Lord Montagu would set an example as his own car museum would transform into the expansive British Motor Museum, which not only exercises its vehicles but hosts a continuous calendar of automotive events.
Nicholson’s book starts with the Museo Automovil Club Argentino in Lujan, where “about two dozen” very early and unrestored cars were preserved, and concludes with Berman’s Auto and Antique Museum on Highway 14 in Oregon, Wisconsin, where the collection was only open in warm-weather months and included more than two dozen cars, a 1902 outboard motor, early typewriters, lawnmowers and vacuum cleaners, and a dog-powered washing machine.
Fast forward to 2016 and Philadelphia-based journalist Michael Milne publishes his Roadster Guide to America’s Classic Car Museums & Attractions, which includes more than 250 such places to visit.
Milne presents those attractions geographically, from the Boothbay Railway Village in Maine to Fountainhead Antique Auto Museum in Fairbanks, Alaska.
Or, if you prefer, there’s an alphabetical index that goes from the Afton Station Route 66 Museum (in Oklahoma) to the Ypsilanti Automotive Heritage Museum (in Michigan).
In the Introduction to his book, Milne notes that he writes about car museums and road trips for several publications, but could not find a current in-depth guide, so he and his wife, Larissa, spent two years driving around the country to seek them out.
Fast forward again to late this summer when Kristian Adolfsson, an engineer and photographer from Sweden, decided to do a European road trip to visit every automotive museum on the Continent.
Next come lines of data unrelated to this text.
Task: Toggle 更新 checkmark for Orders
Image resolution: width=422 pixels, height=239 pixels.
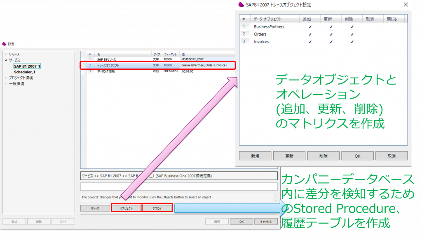Action: [331, 34]
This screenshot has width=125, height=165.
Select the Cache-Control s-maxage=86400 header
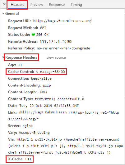(36, 72)
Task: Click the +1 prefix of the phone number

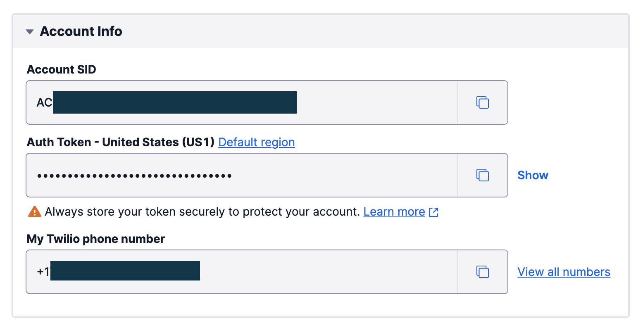Action: click(43, 272)
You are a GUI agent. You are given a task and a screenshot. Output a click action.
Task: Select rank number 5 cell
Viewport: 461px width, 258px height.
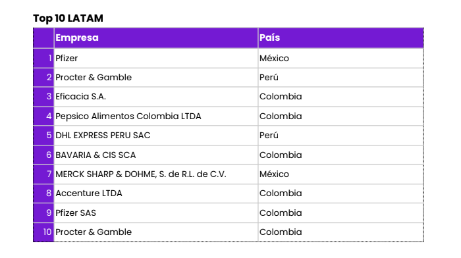pyautogui.click(x=43, y=136)
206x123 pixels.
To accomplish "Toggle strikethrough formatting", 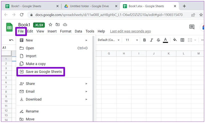I will click(x=158, y=40).
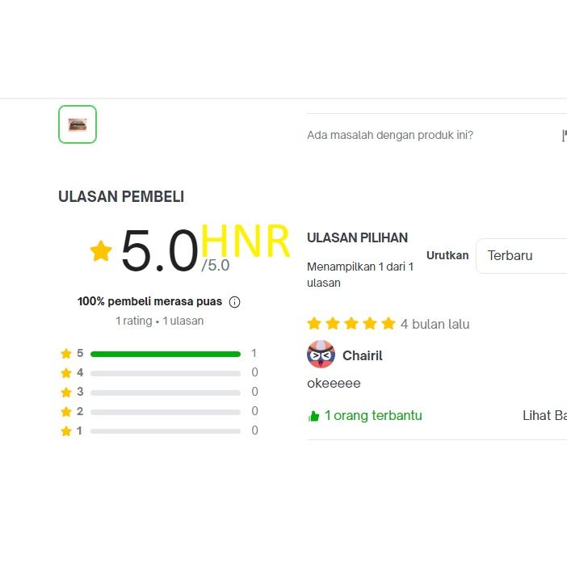Screen dimensions: 567x567
Task: Click the info icon beside satisfaction percentage
Action: (x=235, y=302)
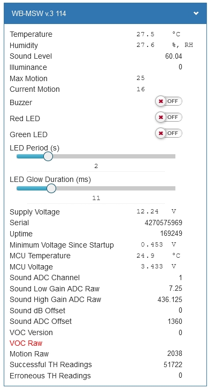Viewport: 208px width, 389px height.
Task: Turn on the Green LED switch
Action: [x=168, y=133]
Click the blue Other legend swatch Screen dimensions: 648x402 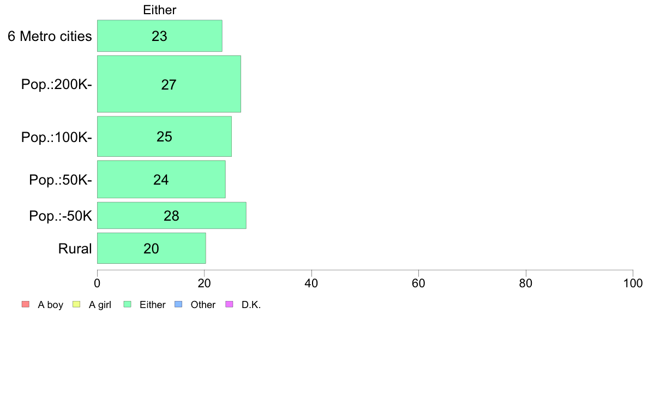[x=178, y=304]
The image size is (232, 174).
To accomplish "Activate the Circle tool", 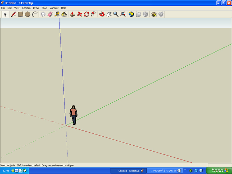I will [28, 15].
Problem was, he couldn’t find a convenient list of them.
Since then, Adolfsson and his web-development colleague, British-native Ian Hunter, have launched the CarAirBikeMuseums.com website with a goal to eventually provide a source for information about every automotive, aviation and motorcycle museum on the planet.
They launched their website in early November. Last time I checked, they had listings for 168 museums on various continents, and apparently are adding more as quickly as possible. They have a very, very long way to go, and they know it. Their site includes a page in which anyone can fill out a form to suggest a museum to be added to their coverage.
If your interest in just in American museums, you might visit the National Association of Automobile Museums website, which includes a locator map and links to its members’ websites. Or if you really want to search out the nooks and crannies of the American museum landscape, the federal Institute of Museum and Library Services has a searchable database that purports to list all 35,000 American museums.
I searched that site in early 2016 and found 160 museums that had Automobile or Car as their middle name. But even that search fell short. For example, my search did not turn up either the Montana Auto Museum or America’s Packard Museum, both of which I’d recently visited (the Packard museum is in Dayton, Ohio, and is not to be confused with the National Packard Museum in Warren, Ohio).
Nor did my database search offer up Carillon Historical Park in Dayton, where there is a very nice car collection and, late each summer, a terrific concours d’elegance.
And while the database search did turn up the Planes of Fame Air Museum in Chino, California, it didn’t offer up that museum’s other location, in Valle, Arizona, just a few miles south of the South Rim of the Grand Canyon, where in addition to amazing historic aircraft there are quite a few vintage if ground-bound vehicles on display.
So here’s a New Year’s Resolution for everyone in the collector car (or aircraft or motorcycle) hobby: In 2018, visit as many museums as you can, and if they’re not listed on Kristian and Ian’s website, fill out the form and suggest their inclusion.